Several studies have noted that gene location in higher eukaryotic organisms is not random and suggest that there may be patterns in gene location [5-14]. Several research groups have further noted that genes with related function are often located close to each other on the chromosomes [15-19]. Also functional overlaps (shared Gene Ontology terms) have been found between clustered genes in yeast when examining spans of small chromosomal distances (less than 10 kbp) [20]. These studies suggest that the location of a gene and its surrounding neighbourhood of genes have an influence on its functionality, but none of these studies determined if there are true patterns within a genome, and if we can learn from these patterns. If there are patterns based on how genes cluster/group within a genome, then we can generate rules and relationships based on these patterns through classification learning.

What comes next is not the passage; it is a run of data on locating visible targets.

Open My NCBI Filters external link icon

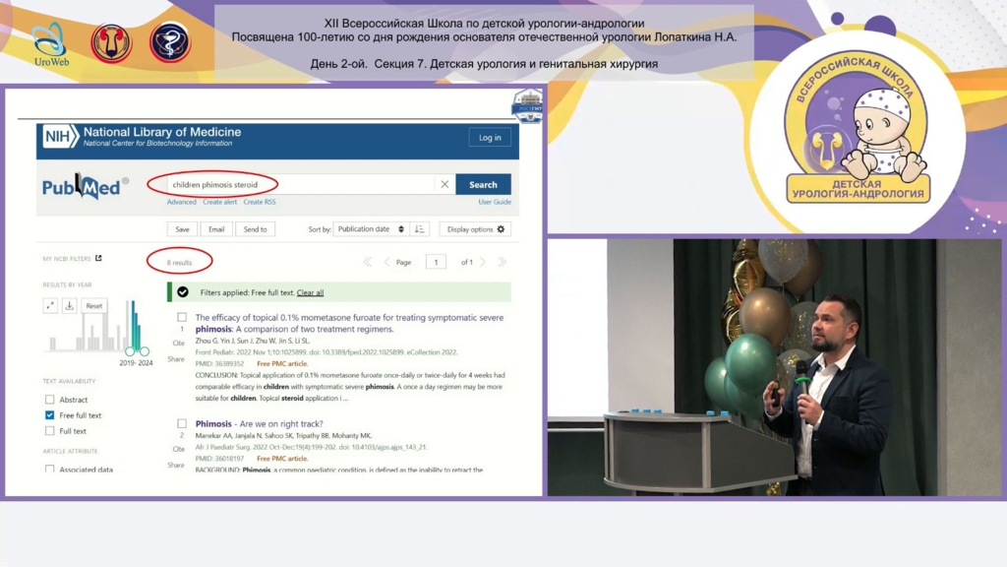tap(98, 259)
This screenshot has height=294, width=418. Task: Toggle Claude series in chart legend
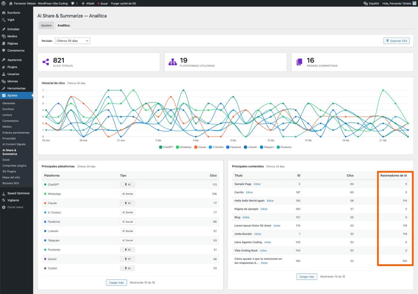[200, 147]
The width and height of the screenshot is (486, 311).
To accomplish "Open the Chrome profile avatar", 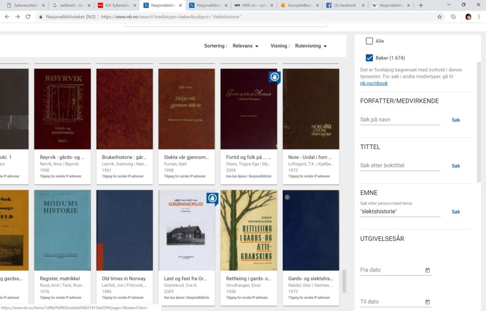I will point(468,17).
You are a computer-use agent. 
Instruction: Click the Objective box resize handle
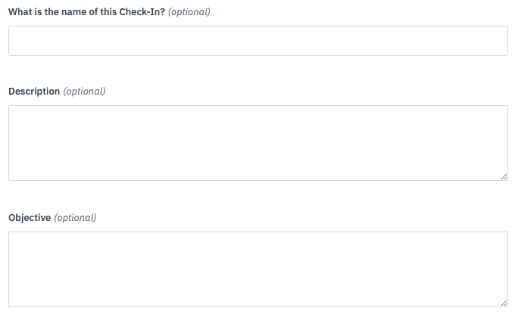504,303
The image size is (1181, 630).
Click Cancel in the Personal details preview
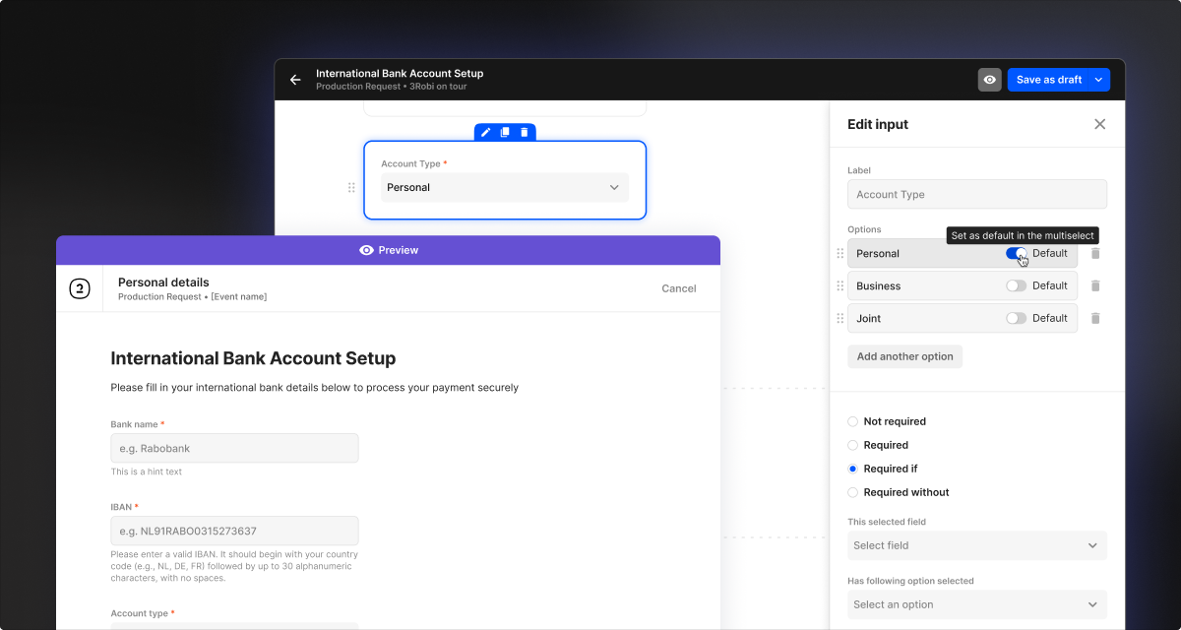[x=678, y=288]
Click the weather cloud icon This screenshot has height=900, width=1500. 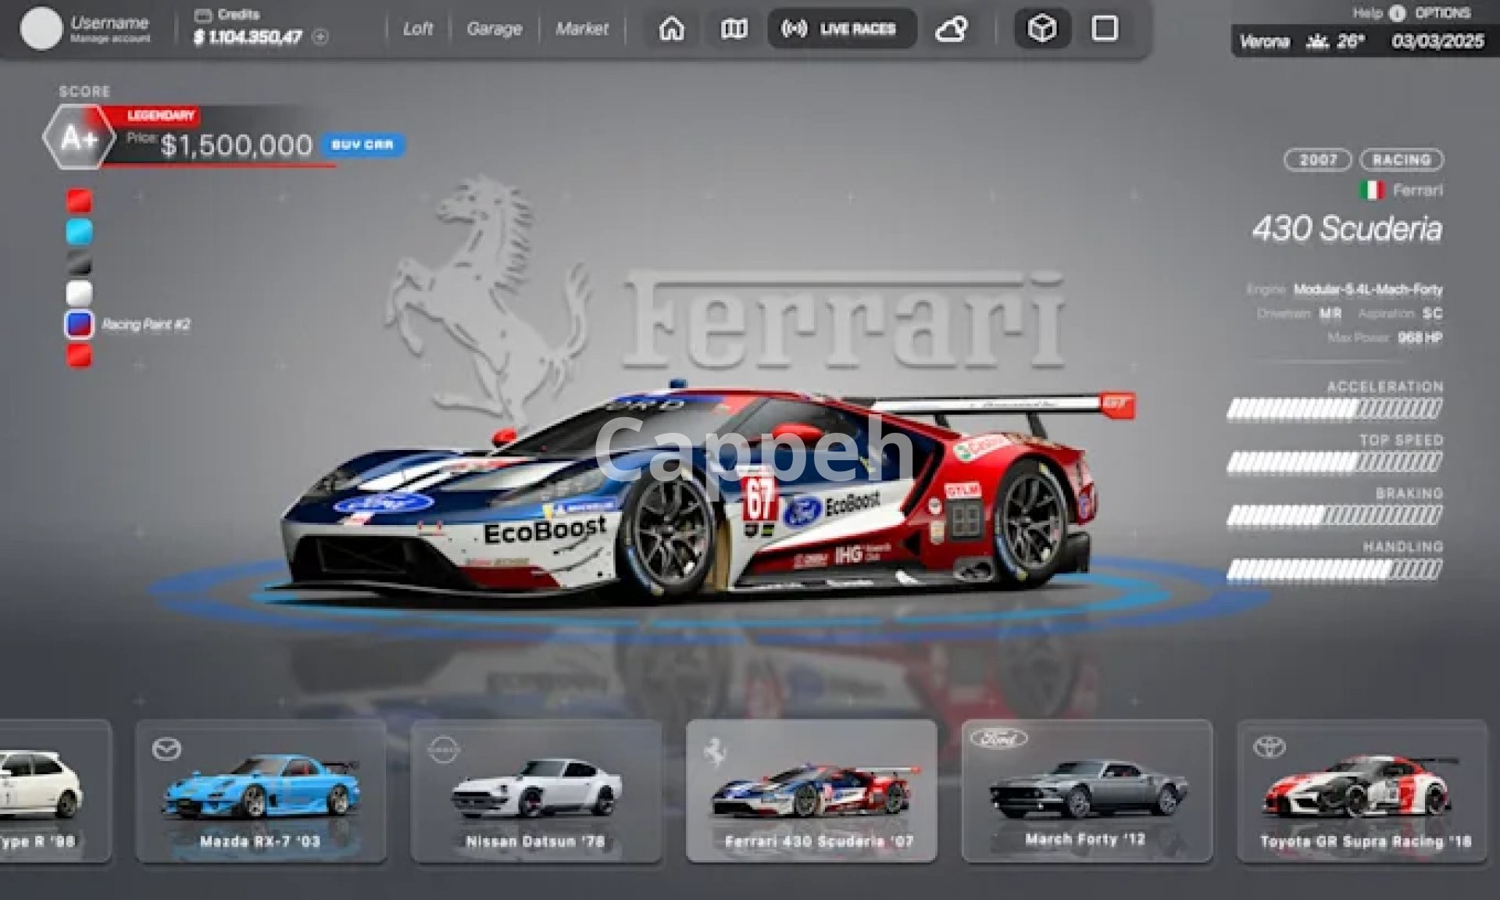tap(952, 29)
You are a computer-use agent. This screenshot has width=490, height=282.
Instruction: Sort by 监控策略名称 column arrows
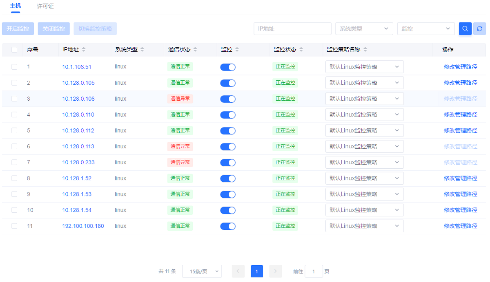click(365, 50)
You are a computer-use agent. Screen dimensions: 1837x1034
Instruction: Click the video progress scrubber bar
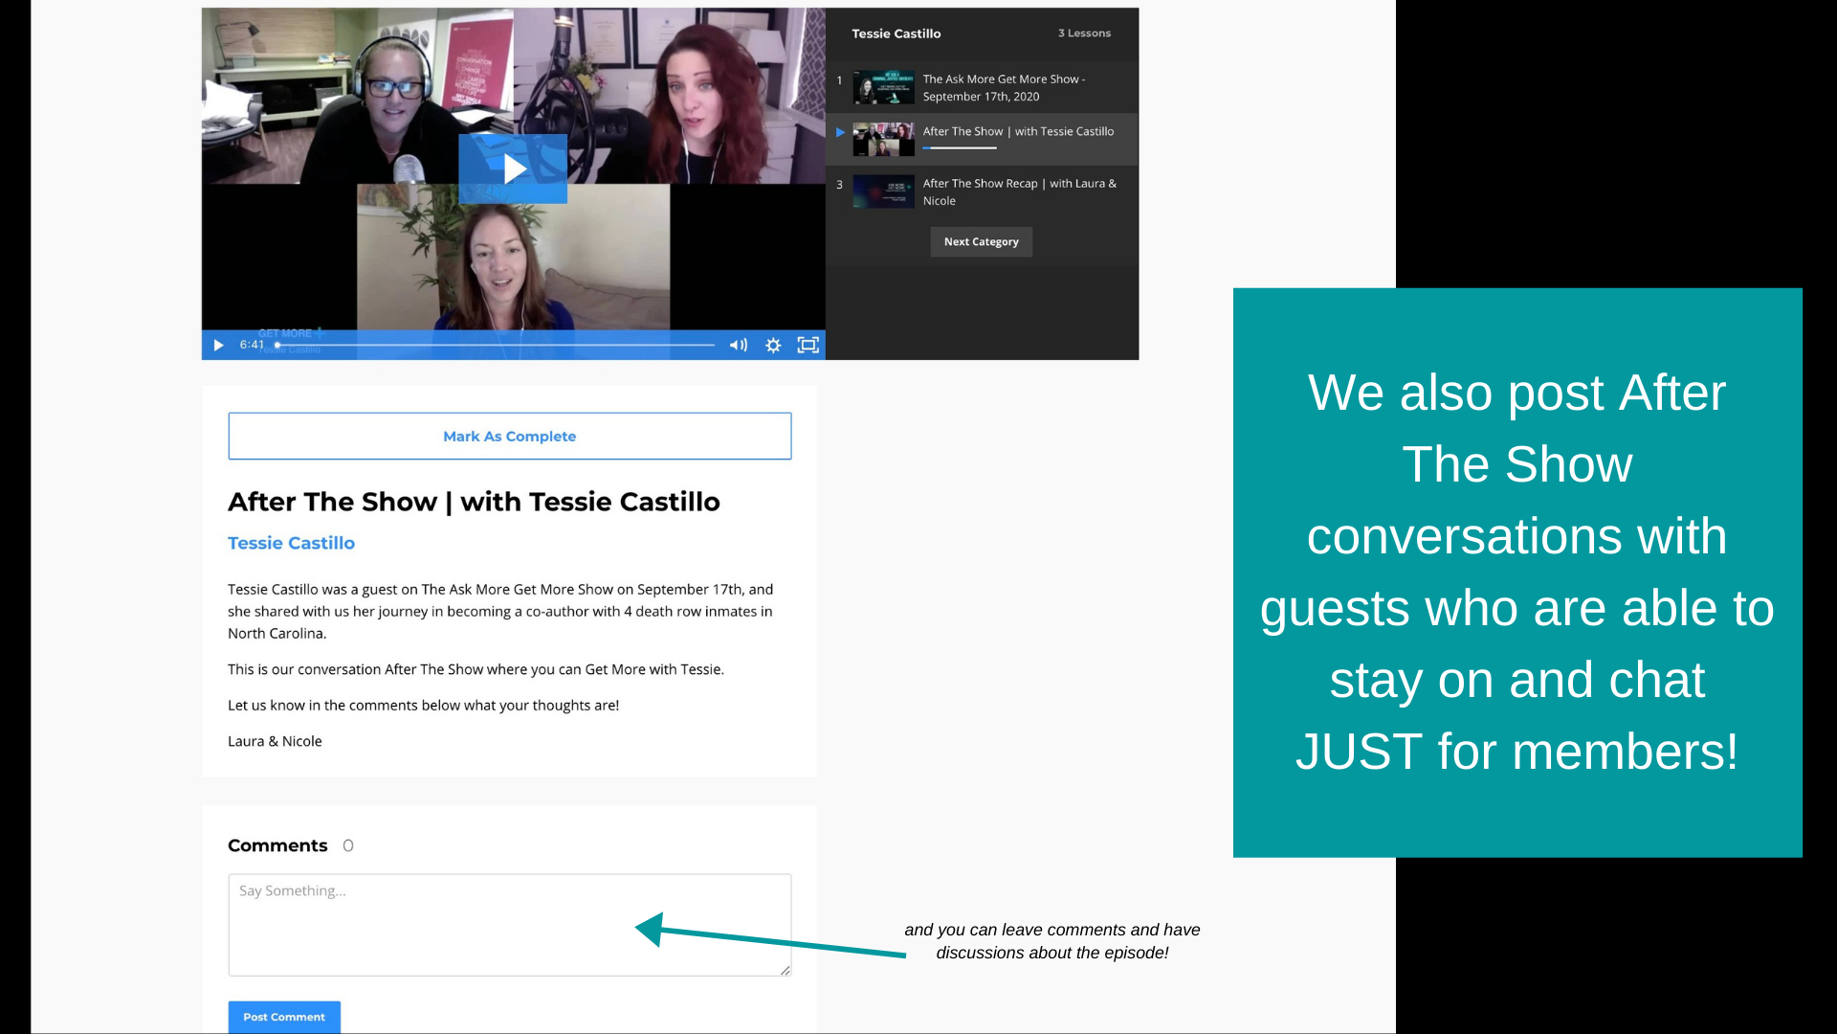click(x=498, y=345)
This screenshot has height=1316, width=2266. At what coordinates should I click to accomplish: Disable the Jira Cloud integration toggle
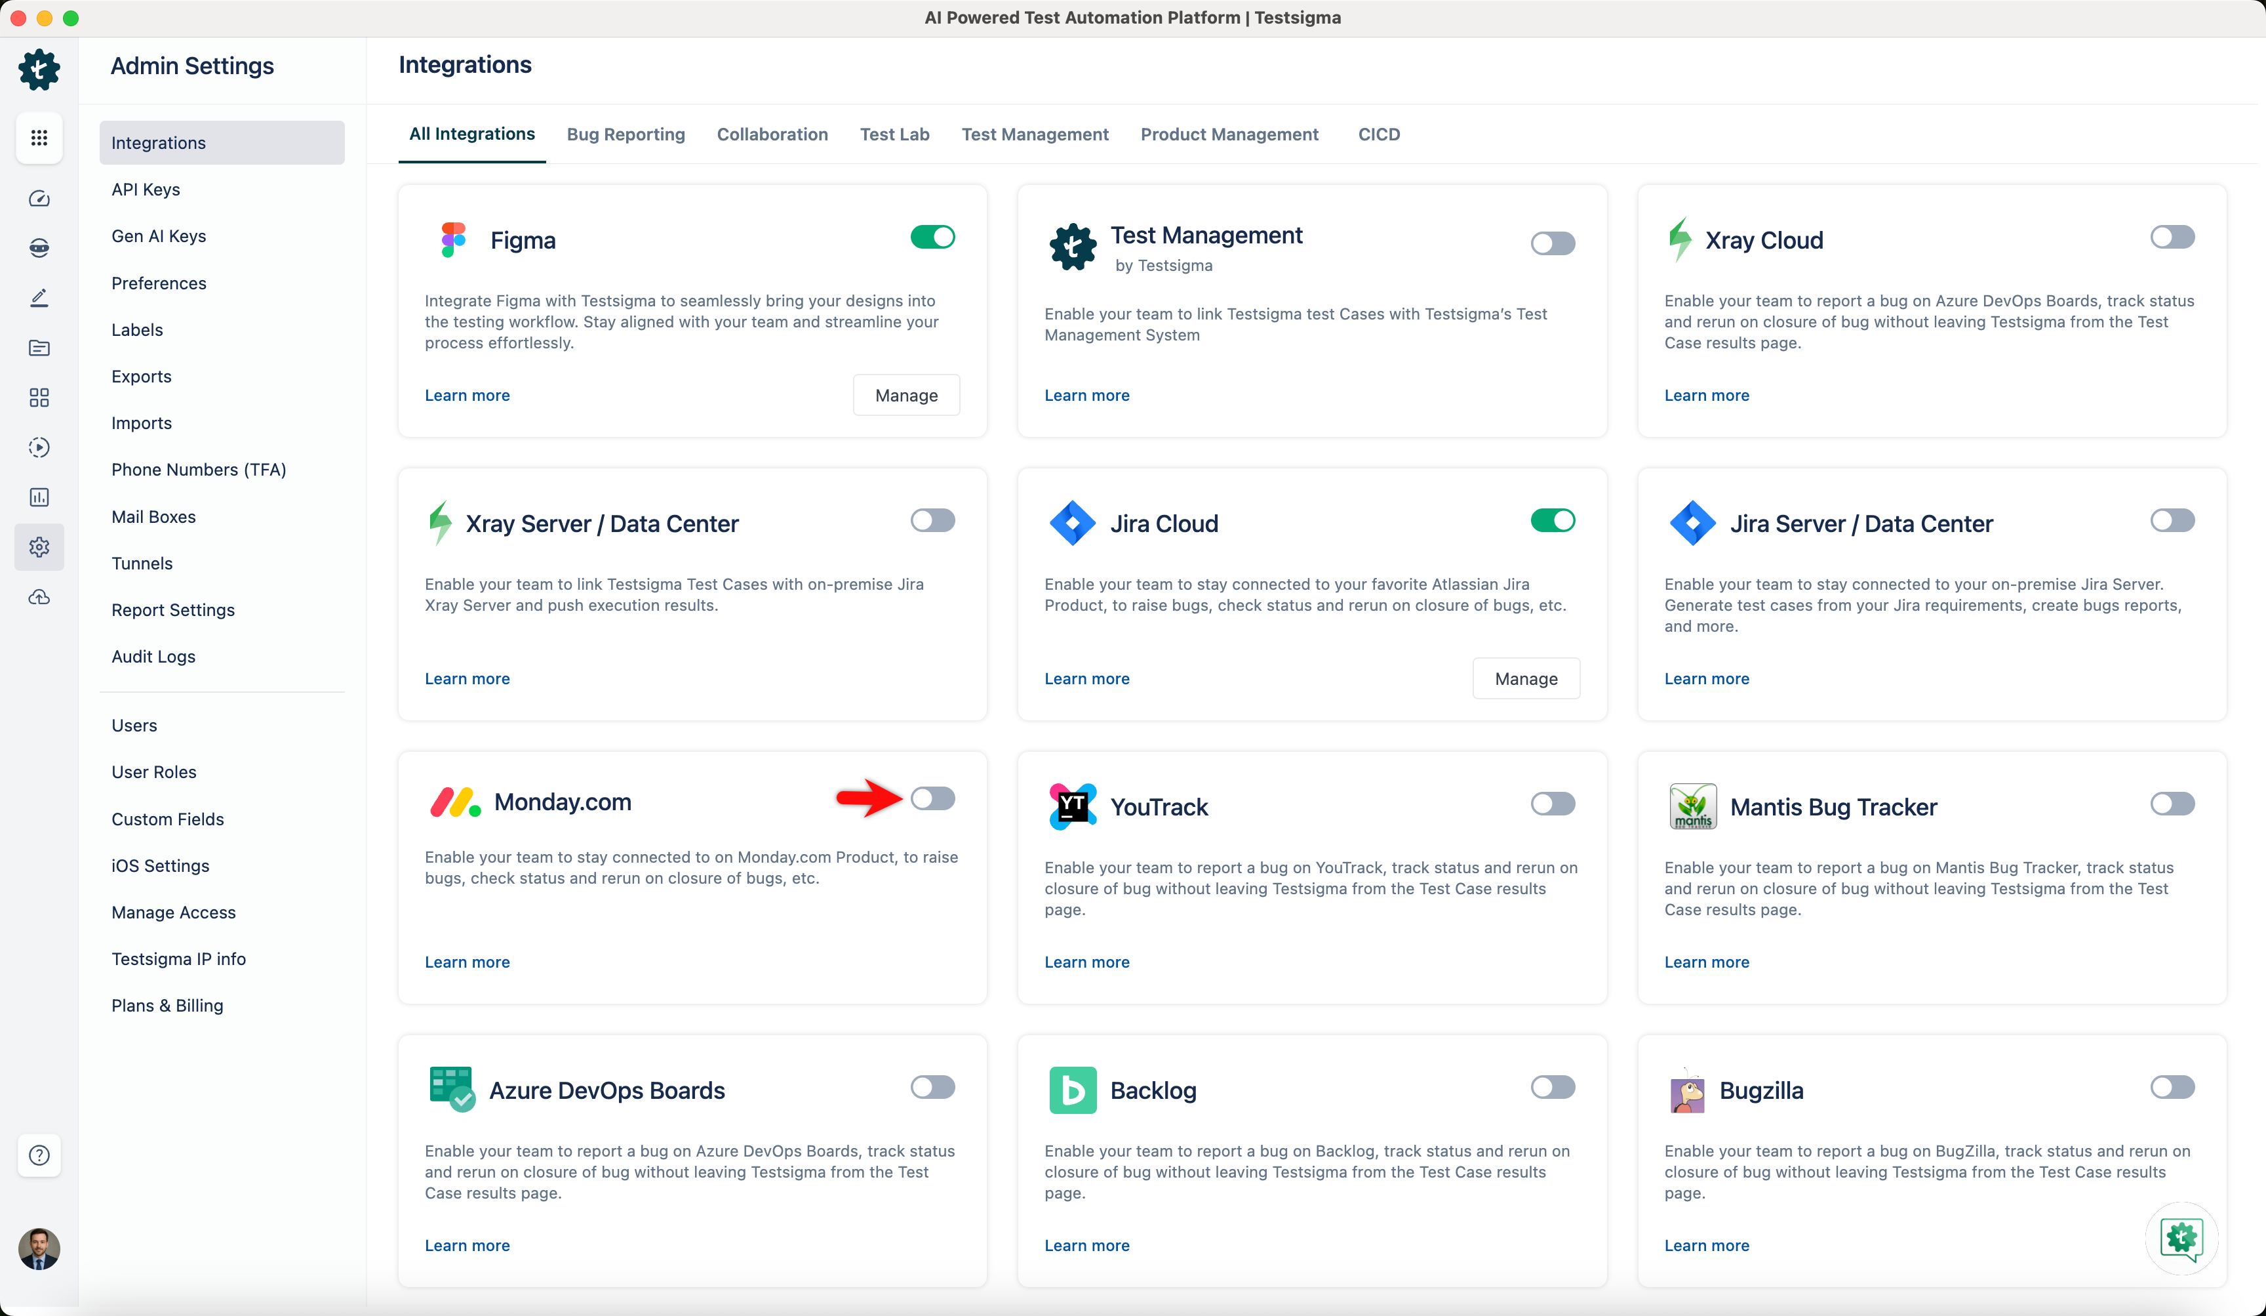[x=1553, y=520]
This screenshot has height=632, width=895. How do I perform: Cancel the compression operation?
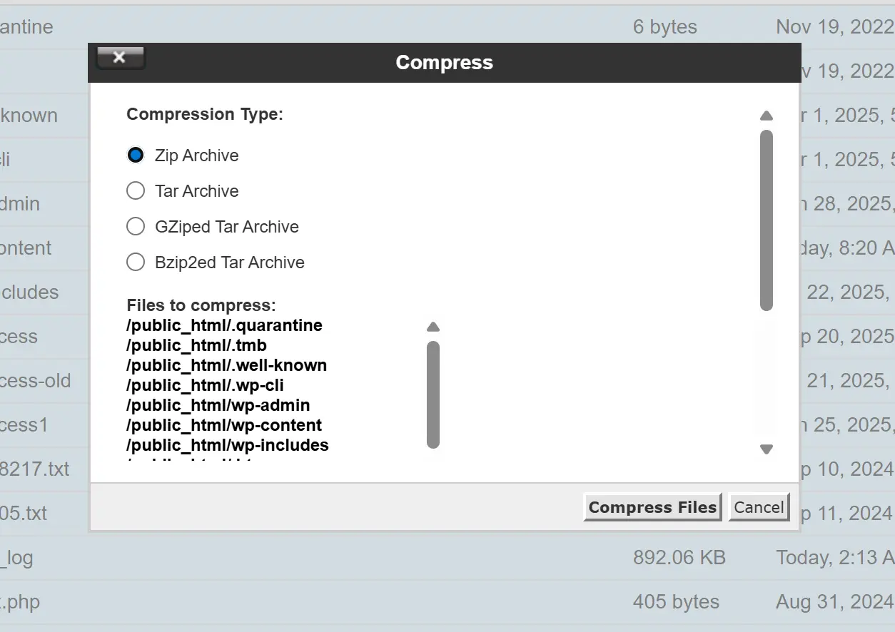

In this study, we analyzed if we could classify a gene in Saccharomyces cerevisiae to its correct Gene Ontology term using information about its location in the genome and information from its nearest-neighbouring genes using MultiBoositng with C4.5. This methodology can assist researchers by expediting the process of determining the functionality of a gene by providing classification rules that will determine a gene's Gene Ontology term.

Methods

Classification Techniques

In classification learning, the learning system is presented with a set of classified examples. From these examples, the system is expected to learn a way of classifying unseen examples [21]. We used a popular classification learning technique that combines MultiBoosting [22] with the decision tree classifier C4.5 [23]. MultiBoosting combines AdaBoost (a boosting technique) [24] with wagging (a variant of bagging) [25] to form decision committees. This technique "boosts" a learning algorithm to a stronger learning algorithm by taking advantage of AdaBoost's high bias and variance reduction and wagging's strong variance reduction. It has been shown that when using the C4.5 algorithm as its base learning algorithm, MultiBoosting produces superior decision committees [22].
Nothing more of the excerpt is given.